SERIOUS concern was expressed yesterday at reports that teenagers — some as young as 14 — were going to drug parties where couples were openly having sex.
The shocking story was recounted at a conference organised by Community Awareness of Drugs (CAD), an education and training agency celebrating 25 years in existence.
CAD co-ordinator Bernie McDonnell said that in a recent training programme for parents in the greater Dublin area one young mother said she knew a 14-year-old girl who was going to parties where drugs were being taken.
“She’s very concerned about her because she is going to these parties and part of what goes on is that one couple has sexual intercourse at the party in front of others.
“It’s the first time for us to hear of something like that. The mother herself is in recovery, she knows the scene very well. I don’t know whether young people are becoming that overly familiar with each other in front of other people, but it is a major concern.”

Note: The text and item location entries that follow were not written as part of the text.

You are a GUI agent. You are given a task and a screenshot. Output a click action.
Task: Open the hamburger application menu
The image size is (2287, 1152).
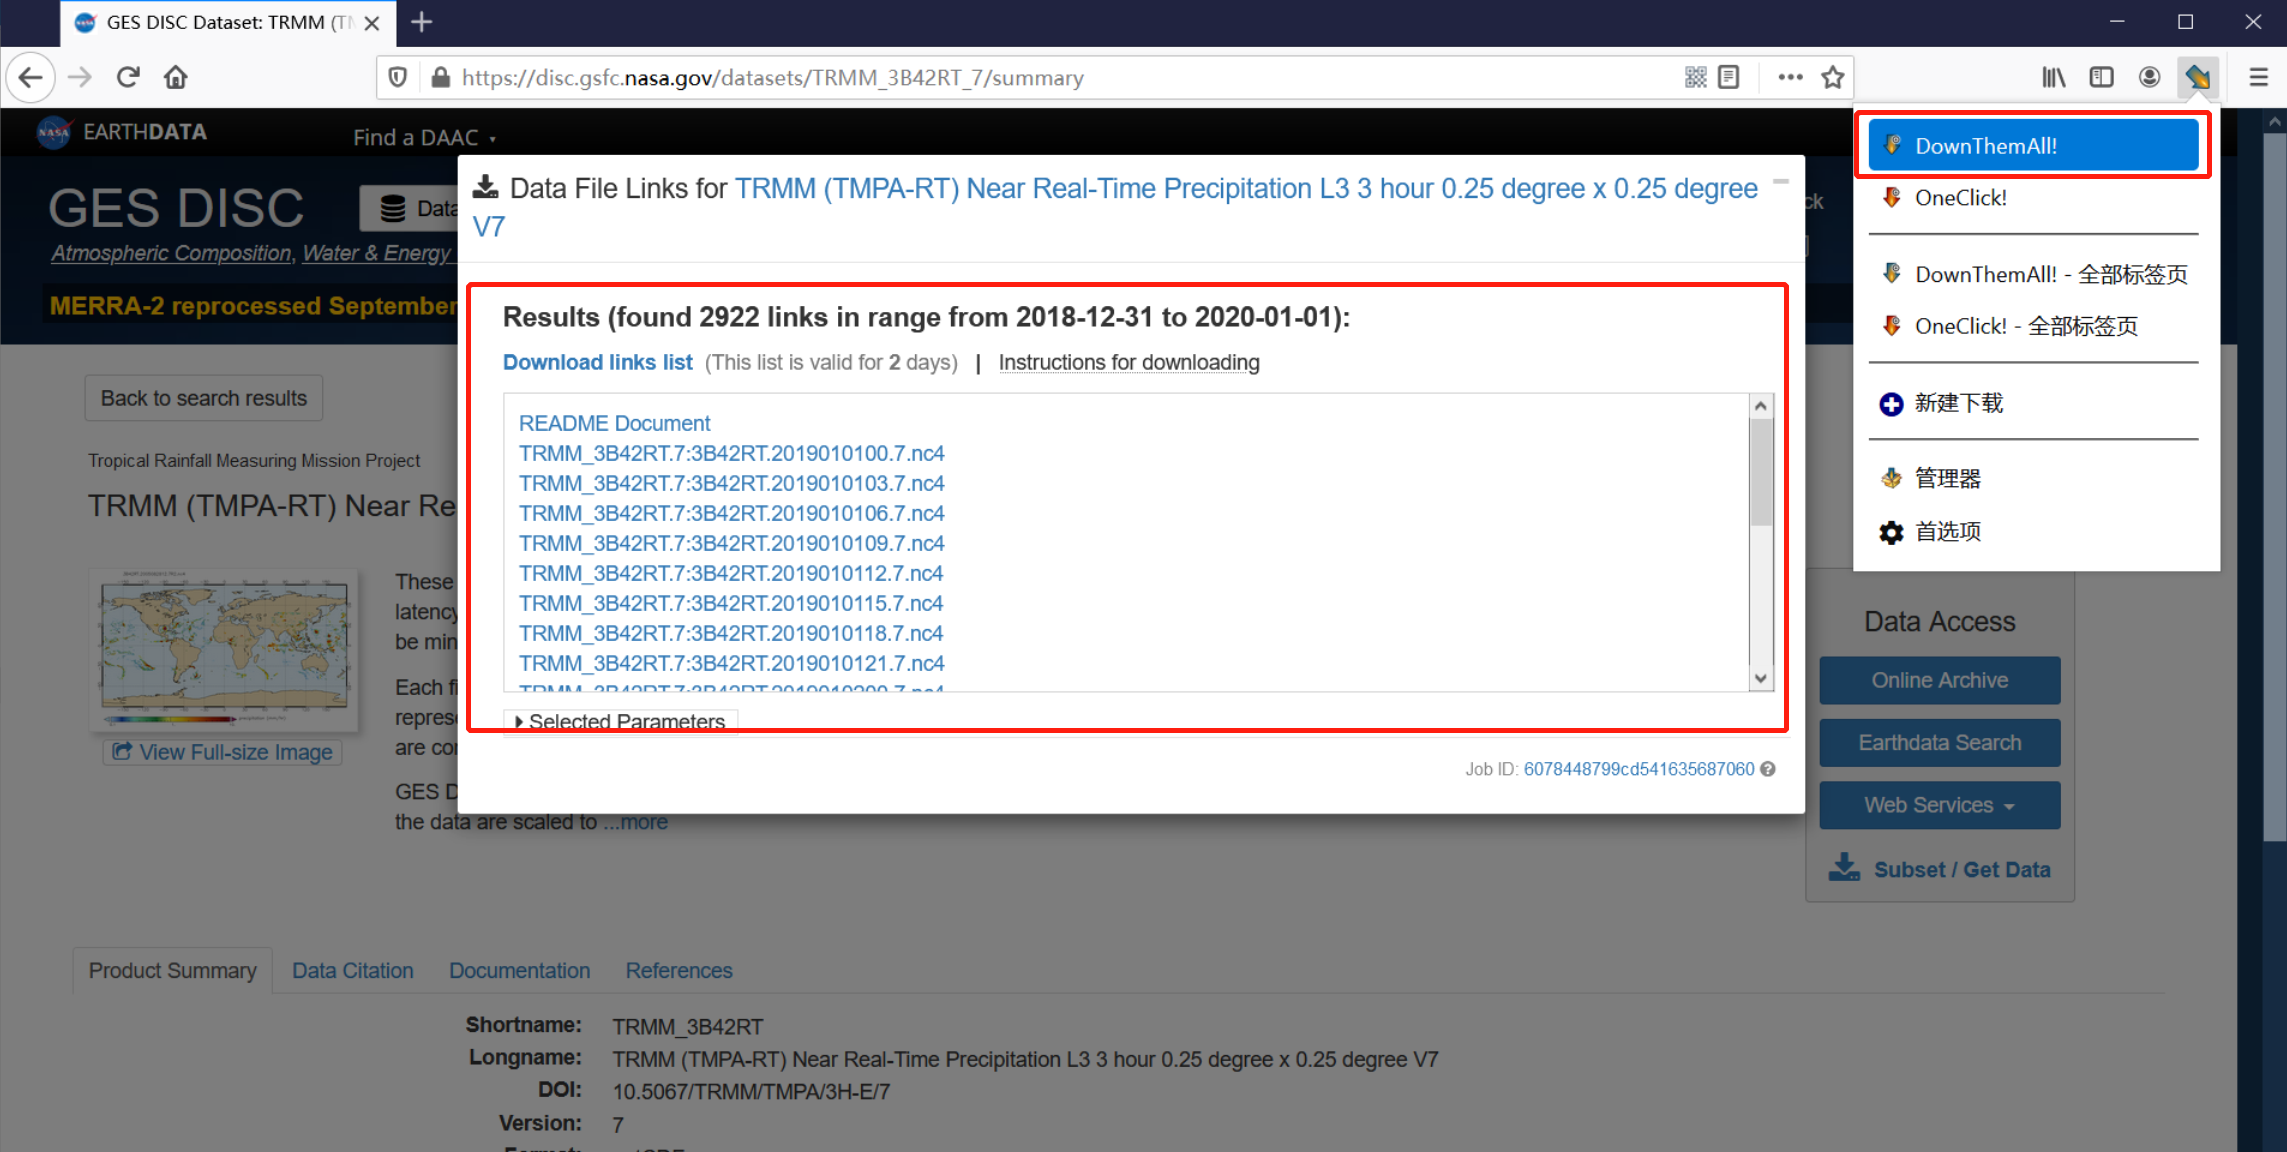[x=2258, y=77]
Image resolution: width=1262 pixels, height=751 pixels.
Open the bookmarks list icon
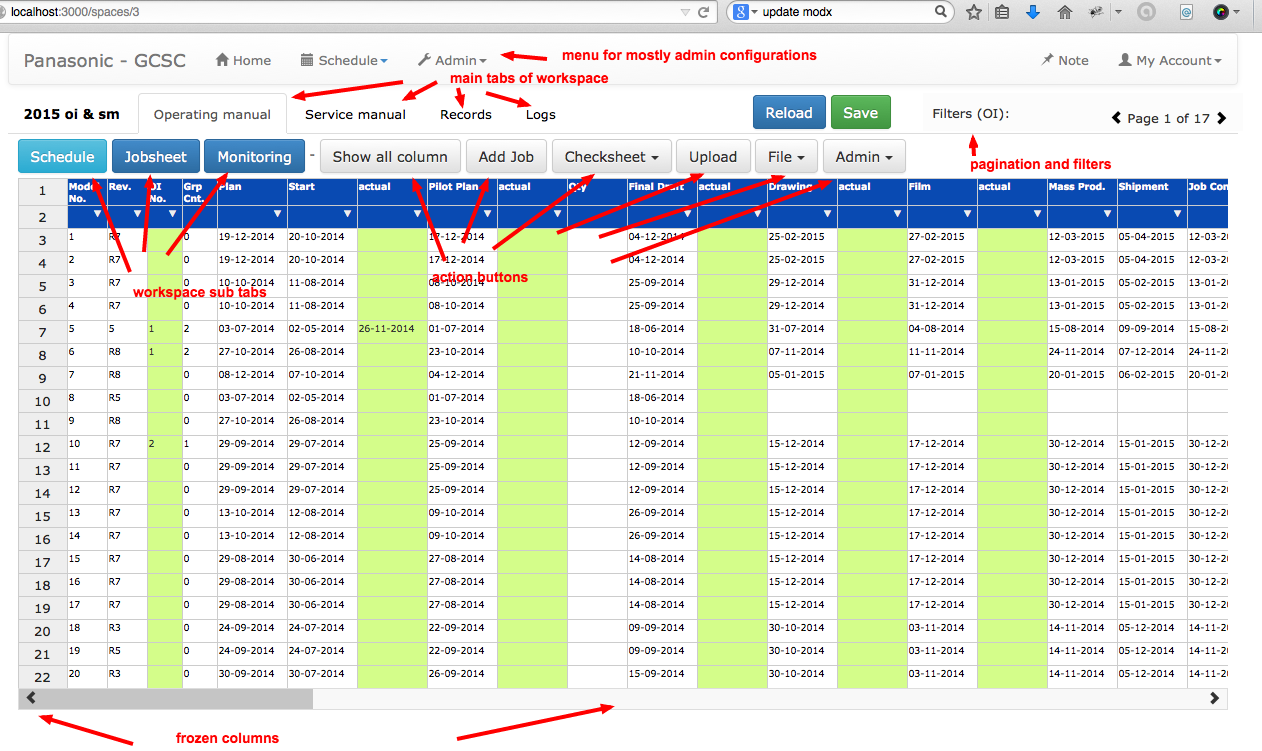point(1002,12)
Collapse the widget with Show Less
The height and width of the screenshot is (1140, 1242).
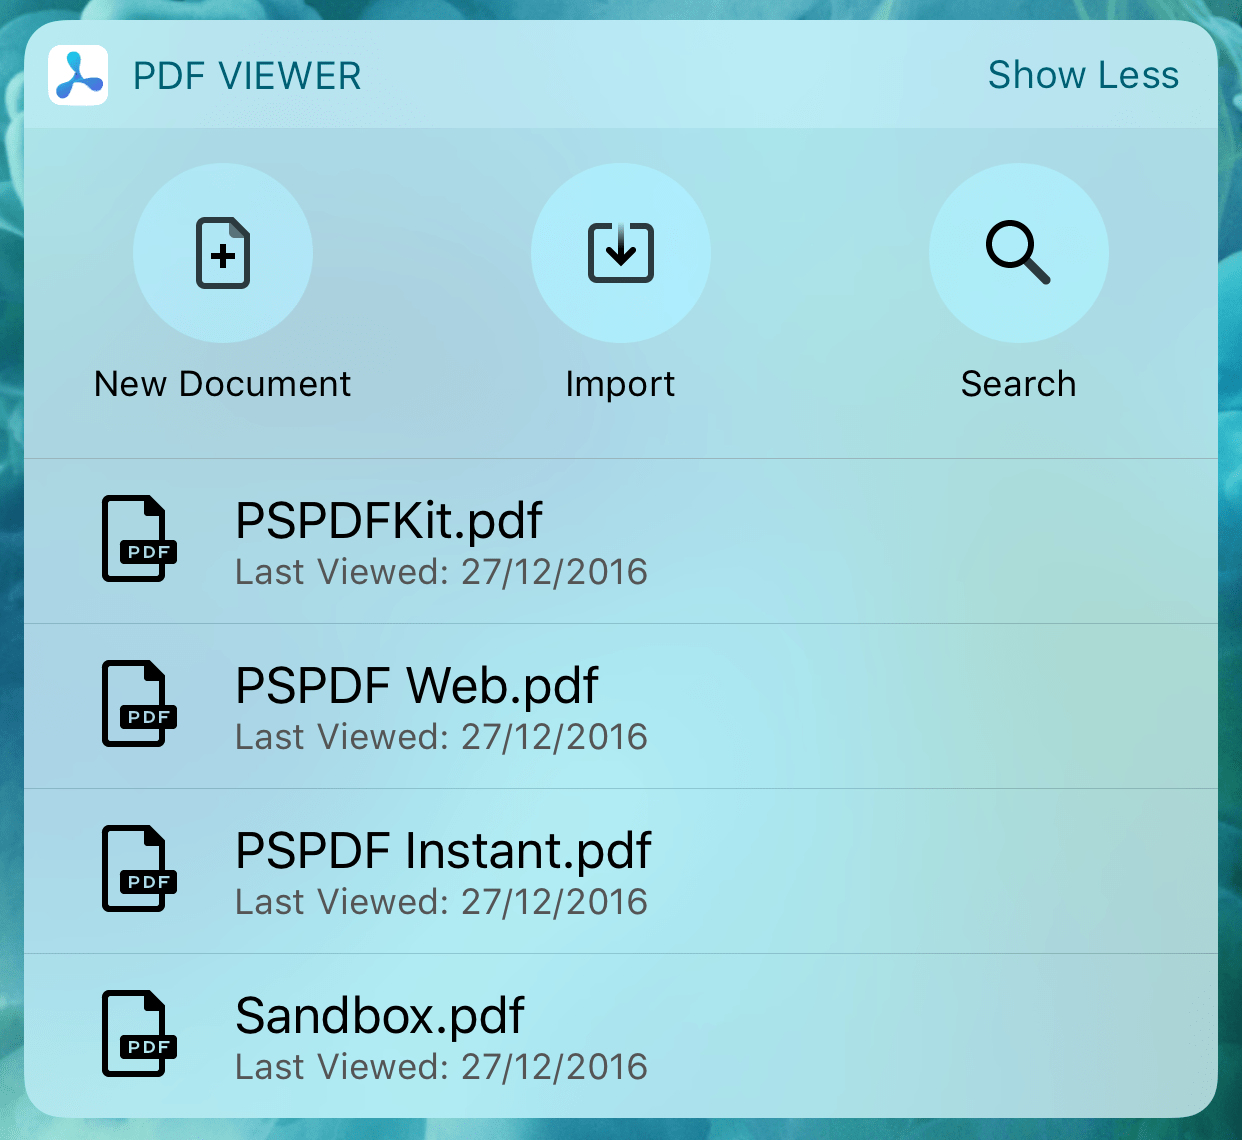pyautogui.click(x=1083, y=75)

The conference was attended by 80 community workers from Dublin, Cork, Waterford, Galway, Limerick and Clare.
Mick Ferron, manager of Sphere 17 Youth Service in Darndale, north Dublin, told of how they responded to reports of a rise in suicide among young people in 2006.
He said a study by the Northside Partnership found there had been 46 suicides between 2004 and 2006 in the Dublin 17 area, and that the figure had increased year on year. He said that in Darndale, a relatively small local authority area, there were seven deaths in 2006.
“We were getting alarming feedback about people who wanted to purchase a plot where their friends died.” He said suicide was being seen as a “realistic option” for some people who were in debt.
He said they consulted with medical experts and researchers and with the Samaritans. Together with local young people, they came up with the idea of a fridge magnet, with the logo “Because you are worth it”, with information and advice.
They subsequently held a Celebrate Life Week, which focused on positive mental health.
Dr Gerry McCarney, a consultant psychiatrist running an adolescent drug service in Dublin said they had seen a rapid rise in cocaine use. He said cannabis had become so pervasive in some communities that young people did not consider it a drug.
He said they had set up a specific programme, called SASSY, three years ago, for young people using drugs, excluding heroin, and alcohol. He said while the project had been authorised to have 12 staff, it still only had 1.4 staff, a situation he described as “unfortunate”.
Ms McDonnell called on drugs strategy minister John Curran not to cut the training and education allocation as the budget cut drugs funding by 5%.